### EXERCISE DATA

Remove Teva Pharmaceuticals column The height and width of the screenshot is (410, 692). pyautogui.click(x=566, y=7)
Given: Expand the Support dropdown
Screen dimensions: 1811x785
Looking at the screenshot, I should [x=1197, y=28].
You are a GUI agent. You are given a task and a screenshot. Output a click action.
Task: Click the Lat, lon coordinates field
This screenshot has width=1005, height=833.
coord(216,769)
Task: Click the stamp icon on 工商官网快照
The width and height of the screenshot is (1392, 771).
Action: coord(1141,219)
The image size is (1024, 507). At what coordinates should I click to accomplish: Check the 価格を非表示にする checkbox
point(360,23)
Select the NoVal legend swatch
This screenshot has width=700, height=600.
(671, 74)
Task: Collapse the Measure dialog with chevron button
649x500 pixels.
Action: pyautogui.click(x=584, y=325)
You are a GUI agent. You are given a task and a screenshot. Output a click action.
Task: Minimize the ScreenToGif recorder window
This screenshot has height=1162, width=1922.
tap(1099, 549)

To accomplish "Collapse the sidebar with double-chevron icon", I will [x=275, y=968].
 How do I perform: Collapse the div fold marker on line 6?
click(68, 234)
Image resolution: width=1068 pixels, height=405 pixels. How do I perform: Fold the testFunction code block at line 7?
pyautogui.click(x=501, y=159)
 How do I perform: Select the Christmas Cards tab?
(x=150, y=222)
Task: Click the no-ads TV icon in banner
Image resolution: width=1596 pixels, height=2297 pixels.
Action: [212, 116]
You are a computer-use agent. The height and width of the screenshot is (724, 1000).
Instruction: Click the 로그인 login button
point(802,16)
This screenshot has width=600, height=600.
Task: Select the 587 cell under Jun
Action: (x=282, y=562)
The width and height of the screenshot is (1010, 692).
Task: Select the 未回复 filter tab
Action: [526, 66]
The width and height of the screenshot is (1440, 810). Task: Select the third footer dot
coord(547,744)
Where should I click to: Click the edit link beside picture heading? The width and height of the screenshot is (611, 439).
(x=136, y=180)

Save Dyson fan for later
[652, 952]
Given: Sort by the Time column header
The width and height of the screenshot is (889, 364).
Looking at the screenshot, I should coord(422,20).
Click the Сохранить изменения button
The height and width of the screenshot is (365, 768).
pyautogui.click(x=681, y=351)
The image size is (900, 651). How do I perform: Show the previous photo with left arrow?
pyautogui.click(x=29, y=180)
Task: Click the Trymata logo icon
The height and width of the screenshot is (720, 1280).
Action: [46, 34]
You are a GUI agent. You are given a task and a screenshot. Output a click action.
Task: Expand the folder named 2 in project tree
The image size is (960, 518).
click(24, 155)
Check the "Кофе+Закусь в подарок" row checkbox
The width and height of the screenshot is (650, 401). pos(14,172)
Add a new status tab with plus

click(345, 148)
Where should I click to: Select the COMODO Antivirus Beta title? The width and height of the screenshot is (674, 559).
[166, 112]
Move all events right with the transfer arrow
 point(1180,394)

######

▶ _AIM OF THE TASK_
Give back the entries above precisely as they appear.

▶ _ANSWER BOX_
Remove Teva Pharmaceuticals column The height and width of the screenshot is (410, 692). pyautogui.click(x=566, y=7)
Given: Expand the Support dropdown
Screen dimensions: 1811x785
Looking at the screenshot, I should [x=1197, y=28].
You are a GUI agent. You are given a task and a screenshot. Output a click action.
Task: Click the Lat, lon coordinates field
This screenshot has width=1005, height=833.
coord(216,769)
Task: Click the stamp icon on 工商官网快照
The width and height of the screenshot is (1392, 771).
Action: coord(1141,219)
The image size is (1024, 507). At what coordinates should I click to accomplish: Check the 価格を非表示にする checkbox
point(360,23)
Select the NoVal legend swatch
This screenshot has width=700, height=600.
(671, 74)
Task: Collapse the Measure dialog with chevron button
649x500 pixels.
Action: pyautogui.click(x=584, y=325)
You are a GUI agent. You are given a task and a screenshot. Output a click action.
Task: Minimize the ScreenToGif recorder window
This screenshot has height=1162, width=1922.
tap(1099, 549)

To accomplish "Collapse the sidebar with double-chevron icon", I will [x=275, y=968].
 How do I perform: Collapse the div fold marker on line 6?
click(68, 234)
Image resolution: width=1068 pixels, height=405 pixels. How do I perform: Fold the testFunction code block at line 7?
pyautogui.click(x=501, y=159)
 How do I perform: Select the Christmas Cards tab?
(x=150, y=222)
Task: Click the no-ads TV icon in banner
Image resolution: width=1596 pixels, height=2297 pixels.
Action: [212, 116]
You are a computer-use agent. The height and width of the screenshot is (724, 1000).
Instruction: Click the 로그인 login button
point(802,16)
This screenshot has width=600, height=600.
Task: Select the 587 cell under Jun
Action: (x=282, y=562)
The width and height of the screenshot is (1010, 692).
Task: Select the 未回复 filter tab
Action: [526, 66]
The width and height of the screenshot is (1440, 810). Task: Select the third footer dot
coord(547,744)
Where should I click to: Click the edit link beside picture heading? The width and height of the screenshot is (611, 439).
(x=136, y=180)

Save Dyson fan for later
[652, 952]
Given: Sort by the Time column header
The width and height of the screenshot is (889, 364).
Looking at the screenshot, I should coord(422,20).
Click the Сохранить изменения button
The height and width of the screenshot is (365, 768).
pyautogui.click(x=681, y=351)
The image size is (900, 651). How do I perform: Show the previous photo with left arrow?
pyautogui.click(x=29, y=180)
Task: Click the Trymata logo icon
The height and width of the screenshot is (720, 1280).
Action: [46, 34]
You are a GUI agent. You are given a task and a screenshot. Output a click action.
Task: Expand the folder named 2 in project tree
The image size is (960, 518).
click(24, 155)
Check the "Кофе+Закусь в подарок" row checkbox
The width and height of the screenshot is (650, 401). pos(14,172)
Add a new status tab with plus

click(345, 148)
Where should I click to: Select the COMODO Antivirus Beta title? The width and height of the screenshot is (674, 559).
[166, 112]
Move all events right with the transfer arrow
 point(1180,394)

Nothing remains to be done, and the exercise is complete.